Directions for this task: Below are the records; locate each line with the word "checkbox" and copy it.

↓

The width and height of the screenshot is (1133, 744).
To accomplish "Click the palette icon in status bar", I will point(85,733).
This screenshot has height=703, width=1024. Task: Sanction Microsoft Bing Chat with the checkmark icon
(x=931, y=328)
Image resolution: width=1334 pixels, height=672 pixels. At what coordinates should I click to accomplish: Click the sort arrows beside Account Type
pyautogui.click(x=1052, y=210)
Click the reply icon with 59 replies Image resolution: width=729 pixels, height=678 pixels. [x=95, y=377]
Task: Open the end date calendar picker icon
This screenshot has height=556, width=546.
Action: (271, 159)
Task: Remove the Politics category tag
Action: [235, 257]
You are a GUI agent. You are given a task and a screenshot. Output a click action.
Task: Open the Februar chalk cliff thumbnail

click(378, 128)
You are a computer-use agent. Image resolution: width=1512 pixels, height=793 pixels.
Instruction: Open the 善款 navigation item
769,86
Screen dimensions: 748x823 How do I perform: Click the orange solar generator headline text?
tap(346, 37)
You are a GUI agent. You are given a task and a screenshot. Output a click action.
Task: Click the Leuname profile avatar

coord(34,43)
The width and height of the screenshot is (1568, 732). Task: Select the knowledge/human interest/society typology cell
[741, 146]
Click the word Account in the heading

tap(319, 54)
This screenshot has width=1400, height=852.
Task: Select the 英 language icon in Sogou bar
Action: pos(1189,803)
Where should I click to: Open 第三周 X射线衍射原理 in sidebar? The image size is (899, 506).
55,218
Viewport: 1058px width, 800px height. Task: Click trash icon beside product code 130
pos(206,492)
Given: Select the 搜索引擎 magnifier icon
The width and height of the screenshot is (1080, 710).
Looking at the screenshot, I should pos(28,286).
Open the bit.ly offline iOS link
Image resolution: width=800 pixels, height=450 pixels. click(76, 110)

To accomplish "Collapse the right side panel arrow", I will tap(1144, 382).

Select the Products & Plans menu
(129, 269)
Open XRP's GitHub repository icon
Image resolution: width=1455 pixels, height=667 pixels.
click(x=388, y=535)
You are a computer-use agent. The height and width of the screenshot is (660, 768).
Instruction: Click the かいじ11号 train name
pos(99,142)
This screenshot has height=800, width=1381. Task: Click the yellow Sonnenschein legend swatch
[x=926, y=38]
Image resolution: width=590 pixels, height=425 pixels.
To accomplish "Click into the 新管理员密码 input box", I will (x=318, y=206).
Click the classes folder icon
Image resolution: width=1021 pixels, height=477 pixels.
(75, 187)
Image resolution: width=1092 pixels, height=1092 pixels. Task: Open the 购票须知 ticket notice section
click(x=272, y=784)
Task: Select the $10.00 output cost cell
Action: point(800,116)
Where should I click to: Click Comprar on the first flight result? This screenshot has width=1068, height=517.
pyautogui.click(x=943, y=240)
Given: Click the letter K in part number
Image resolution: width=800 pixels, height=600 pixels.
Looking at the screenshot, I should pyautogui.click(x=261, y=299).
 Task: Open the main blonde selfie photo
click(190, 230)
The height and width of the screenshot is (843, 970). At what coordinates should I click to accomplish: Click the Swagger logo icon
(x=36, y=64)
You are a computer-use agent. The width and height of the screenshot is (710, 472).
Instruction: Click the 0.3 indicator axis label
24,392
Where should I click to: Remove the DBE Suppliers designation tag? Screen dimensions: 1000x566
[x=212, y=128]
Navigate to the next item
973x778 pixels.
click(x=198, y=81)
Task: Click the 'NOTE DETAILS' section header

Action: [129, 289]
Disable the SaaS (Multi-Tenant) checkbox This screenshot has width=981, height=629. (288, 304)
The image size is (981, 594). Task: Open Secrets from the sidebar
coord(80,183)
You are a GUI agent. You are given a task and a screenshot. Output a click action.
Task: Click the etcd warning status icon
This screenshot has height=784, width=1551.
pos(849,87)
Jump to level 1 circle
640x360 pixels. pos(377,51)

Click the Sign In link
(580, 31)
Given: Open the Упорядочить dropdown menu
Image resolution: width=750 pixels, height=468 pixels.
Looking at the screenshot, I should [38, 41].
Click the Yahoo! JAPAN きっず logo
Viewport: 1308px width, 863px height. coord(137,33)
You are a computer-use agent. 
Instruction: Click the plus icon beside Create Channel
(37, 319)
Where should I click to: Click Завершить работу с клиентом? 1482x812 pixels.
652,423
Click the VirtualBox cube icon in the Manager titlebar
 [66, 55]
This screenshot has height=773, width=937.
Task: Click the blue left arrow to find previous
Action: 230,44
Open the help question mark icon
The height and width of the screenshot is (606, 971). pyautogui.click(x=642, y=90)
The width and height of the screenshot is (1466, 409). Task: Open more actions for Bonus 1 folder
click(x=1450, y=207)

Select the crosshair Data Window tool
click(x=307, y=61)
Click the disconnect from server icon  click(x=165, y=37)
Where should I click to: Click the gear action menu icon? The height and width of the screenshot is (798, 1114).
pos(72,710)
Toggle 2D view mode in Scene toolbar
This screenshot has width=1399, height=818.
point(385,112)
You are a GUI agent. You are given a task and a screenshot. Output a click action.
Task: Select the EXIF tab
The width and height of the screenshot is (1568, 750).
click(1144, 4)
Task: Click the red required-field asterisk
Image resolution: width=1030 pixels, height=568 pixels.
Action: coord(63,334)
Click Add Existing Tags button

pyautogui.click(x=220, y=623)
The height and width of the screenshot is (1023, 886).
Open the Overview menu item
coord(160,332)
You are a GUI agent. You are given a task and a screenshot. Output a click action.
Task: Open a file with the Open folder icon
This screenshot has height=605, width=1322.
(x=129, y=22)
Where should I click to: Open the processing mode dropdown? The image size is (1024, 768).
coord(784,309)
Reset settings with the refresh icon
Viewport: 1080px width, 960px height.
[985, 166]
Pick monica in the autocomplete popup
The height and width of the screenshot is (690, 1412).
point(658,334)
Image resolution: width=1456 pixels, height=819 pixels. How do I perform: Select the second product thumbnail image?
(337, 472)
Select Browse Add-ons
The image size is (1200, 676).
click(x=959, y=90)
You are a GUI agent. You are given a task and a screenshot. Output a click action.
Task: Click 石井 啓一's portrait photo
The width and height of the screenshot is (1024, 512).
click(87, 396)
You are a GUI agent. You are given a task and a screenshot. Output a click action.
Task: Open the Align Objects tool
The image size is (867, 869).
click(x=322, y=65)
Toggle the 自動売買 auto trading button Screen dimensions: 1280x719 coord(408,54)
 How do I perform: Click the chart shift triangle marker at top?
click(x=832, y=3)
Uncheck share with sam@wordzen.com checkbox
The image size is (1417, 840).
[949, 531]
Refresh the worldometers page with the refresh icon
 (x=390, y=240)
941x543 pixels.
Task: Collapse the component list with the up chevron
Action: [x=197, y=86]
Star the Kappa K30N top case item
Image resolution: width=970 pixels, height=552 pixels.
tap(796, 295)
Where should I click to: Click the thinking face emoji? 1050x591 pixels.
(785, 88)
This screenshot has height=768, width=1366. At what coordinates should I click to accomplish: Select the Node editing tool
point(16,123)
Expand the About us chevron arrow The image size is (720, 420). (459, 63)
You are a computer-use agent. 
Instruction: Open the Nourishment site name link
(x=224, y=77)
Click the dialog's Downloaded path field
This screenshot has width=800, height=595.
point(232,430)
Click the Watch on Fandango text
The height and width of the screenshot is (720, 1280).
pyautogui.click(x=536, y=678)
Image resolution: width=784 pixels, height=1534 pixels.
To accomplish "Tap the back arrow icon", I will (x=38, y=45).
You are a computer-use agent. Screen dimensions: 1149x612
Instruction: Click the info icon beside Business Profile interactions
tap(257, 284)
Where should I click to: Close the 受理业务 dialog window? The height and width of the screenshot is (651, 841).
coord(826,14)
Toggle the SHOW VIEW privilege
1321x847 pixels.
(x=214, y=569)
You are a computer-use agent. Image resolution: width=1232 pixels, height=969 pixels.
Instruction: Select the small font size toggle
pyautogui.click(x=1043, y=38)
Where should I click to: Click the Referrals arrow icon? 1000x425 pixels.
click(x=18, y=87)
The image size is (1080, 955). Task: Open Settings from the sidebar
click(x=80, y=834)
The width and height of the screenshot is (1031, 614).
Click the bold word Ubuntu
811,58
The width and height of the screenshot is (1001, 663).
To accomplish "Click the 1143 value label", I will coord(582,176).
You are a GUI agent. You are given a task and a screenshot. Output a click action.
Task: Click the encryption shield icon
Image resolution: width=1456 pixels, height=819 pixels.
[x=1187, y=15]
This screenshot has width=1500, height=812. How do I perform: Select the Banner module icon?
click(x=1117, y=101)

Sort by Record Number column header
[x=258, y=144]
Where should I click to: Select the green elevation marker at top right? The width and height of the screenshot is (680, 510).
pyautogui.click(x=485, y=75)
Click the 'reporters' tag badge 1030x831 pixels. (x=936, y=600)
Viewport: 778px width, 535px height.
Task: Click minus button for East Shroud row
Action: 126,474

↑

Response to the task:
Disable the SaaS (Multi-Tenant) checkbox This screenshot has width=981, height=629. (288, 304)
Uncheck share with sam@wordzen.com checkbox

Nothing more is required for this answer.